Interactive DataMapPlots

As of version 0.2 DataMapPlot also support the creation of interactive data map plots that allow you to zoom in, pan around, and can provide hover tooltips of data specific to each point. The interactive plots are rendered as HTML, making use of Javascript and DeckGL to provide smooth interactivity. This notebook will walk you through the basics of some of what can be achieved with the interactive plotting tools in DataMapPlot. These tools, much like for the static plots, aim to be as simple to use as possible, taking care of most of the difficult aesthetic challenges for you, while also providing enough in the way of options and flexibility to let you generate a plot with your own custom style.

[1]:
import datamapplot

To demonstrate what DataMapPlot can do we’ll need some data. The examples directory of the DataMapPlot repository contains some pre-prepared datasets for experimenting with. We’ll grab one of those. In practice we need a data map – as set of 2d coordinates, one per data sample we are mapping – and a set, or sets, of labels idenityfing the “topic” of a data sample, usually based on clusters in the data map. In this case we’ll use data from the titles and abstracts of papers from the machine learning section of the ArXiv preprint server.
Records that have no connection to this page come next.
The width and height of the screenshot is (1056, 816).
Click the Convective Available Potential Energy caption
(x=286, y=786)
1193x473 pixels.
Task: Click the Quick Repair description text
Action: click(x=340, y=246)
Unlike with the static plots, where we don’t wish to have too many labels, an interactive plot can make use of multiple layers of granularity of labelling, revealing more details labels as you zoom in closer to specific regions of the data map. This means that rather than loading a single set of labels, we’ll load multiple layers of labels with differing cluster resolutions – lower layers will provide very detailed fine grained clusters, while upper layers provide large scale broad clusters.

[2]:
import numpy as np
import requests
import io

base_url = "https://github.com/TutteInstitute/datamapplot"
data_map_file = requests.get(
    f"{base_url}/raw/main/examples/arxiv_ml_data_map.npy"
)
arxivml_data_map = np.load(io.BytesIO(data_map_file.content))
arxivml_label_layers = []
for layer_num in range(5):
    label_file = requests.get(
        f"{base_url}/raw/interactive/examples/arxiv_ml_layer{layer_num}_cluster_labels.npy"
    )
    arxivml_label_layers.append(np.load(io.BytesIO(label_file.content), allow_pickle=True))

Now that we have some data to work with, let’s create a simple interactive plot and display it inline in the notebook. For this we need the create_interactive_plot function. This operates very similarly to create_plot at a basic level: we pass it a data map, and an array of labels, one per data point. In contrast to create_plot however we get an interactive plot that you can zoom and pan around. Note that the interactive plot will avoid having cluster labels overlap, only revealing some cluster labels once sufficiently zoomed in.

[3]:
plot = datamapplot.create_interactive_plot(
    arxivml_data_map,
    arxivml_label_layers[2],
)
plot
[3]:

Since we can zoom in to see individual points, corresponding to different papers on ArXiv, it would be nice to be able to get details associated to each point, such as the title of the paper. This information has also been made available in the DataMapPlot repository, so we will get that data and put it in array for use.

[4]:
hover_data_file = requests.get(
    f"{base_url}/raw/interactive/examples/arxiv_ml_hover_data.npy"
)
arxiv_hover_data = np.load(io.BytesIO(hover_data_file.content), allow_pickle=True)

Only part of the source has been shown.